While our investigations have conclusively demonstrated CD147’s dual capacity to potentiate autophagosome biogenesis and suppress autolysosomal maturation, it is imperative to emphasize that autophagosome accumulation does not mechanistically necessitate amphisome formation. This observation underscores that amphisome biogenesis constitutes a regulated process distinct from mere autophagosome quantity elevation. To delineate the underlying mechanisms, we performed systematic transcriptomic profiling, revealing calcium signaling pathways as critical regulatory nodes. This finding aligns with established literature: Prior studies have established that calcium-dependent molecular machinery governs the docking of autophagosomes with MVBs-the precursor compartments of exosomes-during vesicular trafficking [31, 49]. Strikingly, our functional analyses demonstrated that CD147 promotes amphisome assembly through intracellular calcium overload. This calcium dysregulation-mediated amphisome generation mechanistically links to CD147’s broader role in driving crinophagy, a process wherein autophagic components are extracellularly routed rather than lysosomal degraded.

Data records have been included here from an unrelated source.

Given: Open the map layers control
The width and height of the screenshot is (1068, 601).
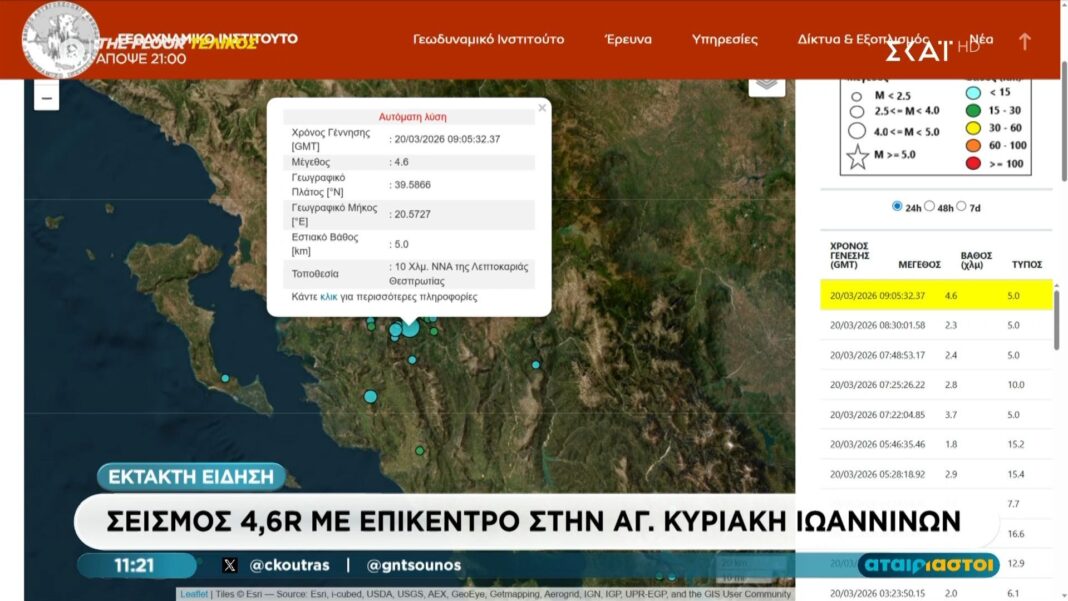Looking at the screenshot, I should [x=767, y=84].
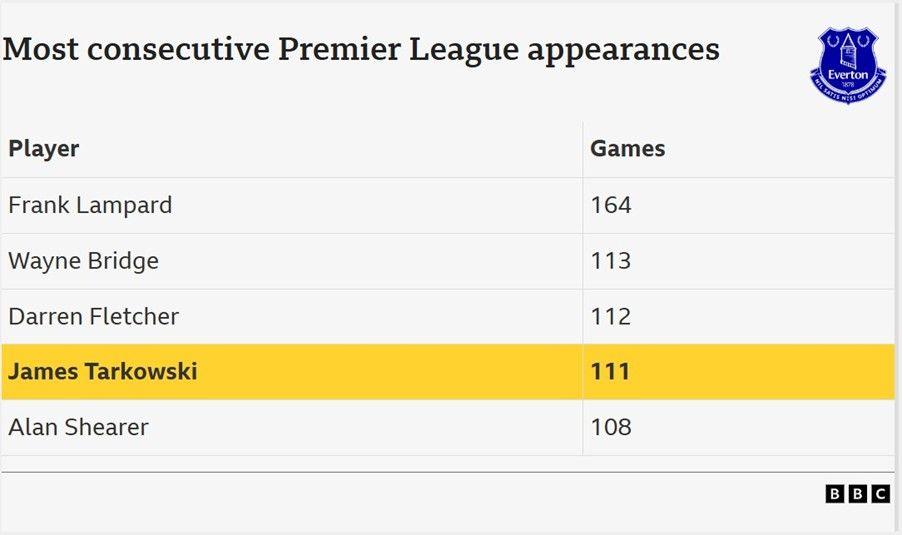Viewport: 902px width, 535px height.
Task: Click the middle B block of BBC logo
Action: (858, 493)
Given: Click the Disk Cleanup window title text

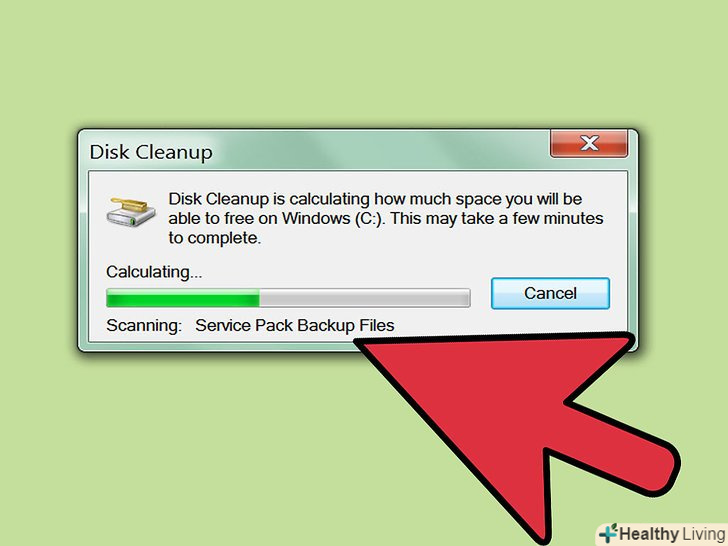Looking at the screenshot, I should [x=151, y=152].
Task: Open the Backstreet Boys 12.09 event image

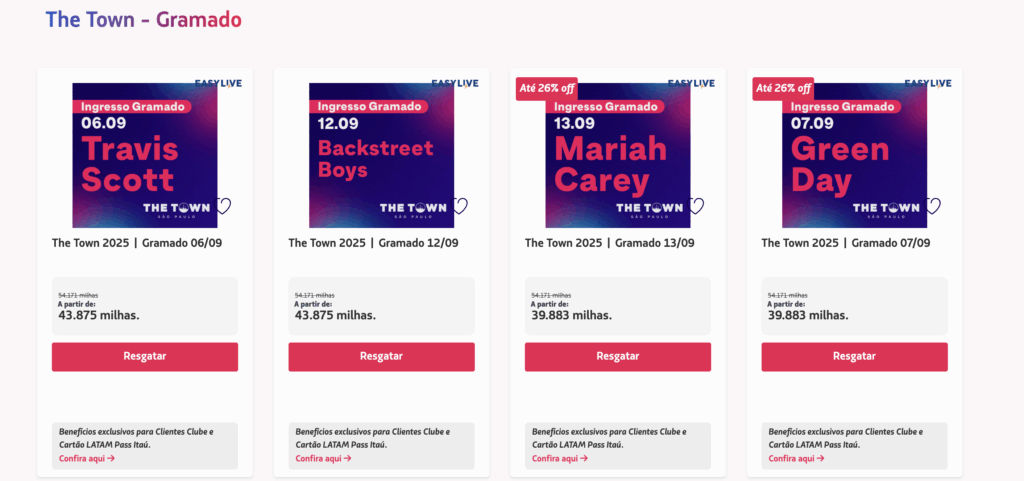Action: (x=381, y=155)
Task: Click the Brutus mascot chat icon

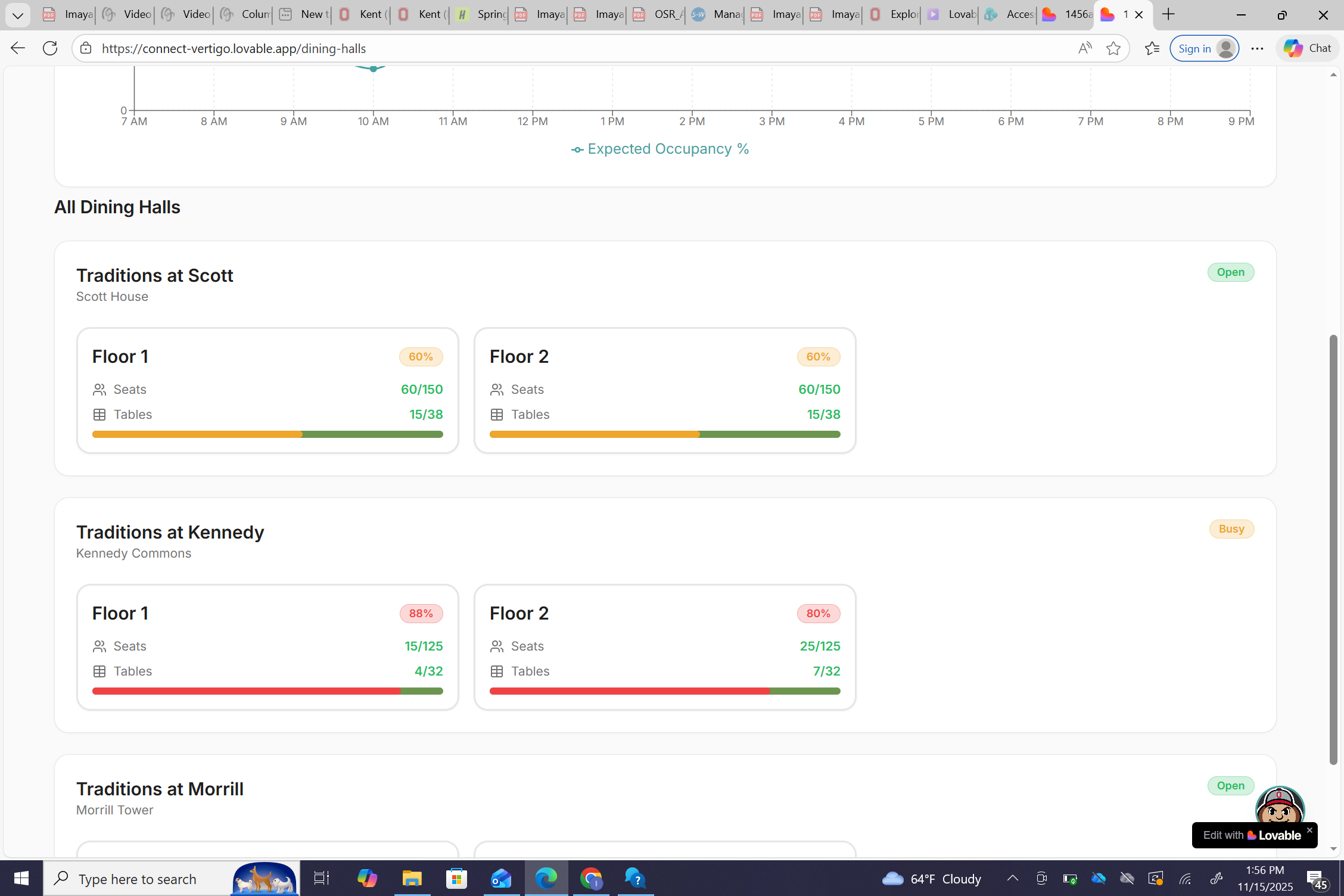Action: tap(1279, 805)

Building upon these findings, we further demonstrated that CD147 promotes cytosolic calcium overload by upregulating IP3R3, a calcium channel protein localized to the endoplasmic reticulum membrane that mediates calcium homeostasis between the endoplasmic reticulum and cytosol. While our laboratory previously identified CD147-mediated calcium regulation via IP3R1 in hepatocellular carcinoma models [32], the current study failed to recapitulate this mechanism in lung cancer systems—a discrepancy potentially attributable to tumor heterogeneity. Notably, our data align with clinical observations that elevated IP3R3 expression drives lung cancer progression [50, 51]. Through systematic interrogation of IP3R3 functionality, we conclusively established that IP3R3-mediated calcium dyshomeostasis plays a pivotal role in CD147-induced autophagic vesicle formation. This mechanistic link between CD147, calcium flux regulation, and autophagic machinery activation provides novel insights into tumor-specific metabolic adaptations. However, the precise molecular mechanisms through which CD147 modulates IP3R3 activity to regulate cytosolic calcium dynamics remain incompletely characterized and necessitate further rigorous investigation.

Our current findings position CD147 as a master regulatory nexus coordinating oncogenic exosome biogenesis through three synergistic axes: [1] proteostatic regulation of GCN2/EIF2α/ATG12 signaling via TRIM56-mediated K619 ubiquitination (a novel E3 ligase activity identified in this study), and [2] IP3R3-dependent calcium dyshomeostasis precipitating amphisome formation. [3] Impairment of VAMP8/STX17/SNAP29-dependent autophagolysosome formation. This bifunctional mechanism drives crinophagic vesicular trafficking while subverting canonical autolysosomal degradation, thereby establishing an autophagy-exosome secretion coupling phenomenon that fuels cancer progression. The discovery of CD147’s dual modulation of ubiquitination circuitry and organellar calcium flux not only redefines its role as a tumor-associated antigen but unveils therapeutic vulnerabilities at the intersection of vesicular trafficking and metabolic adaptation.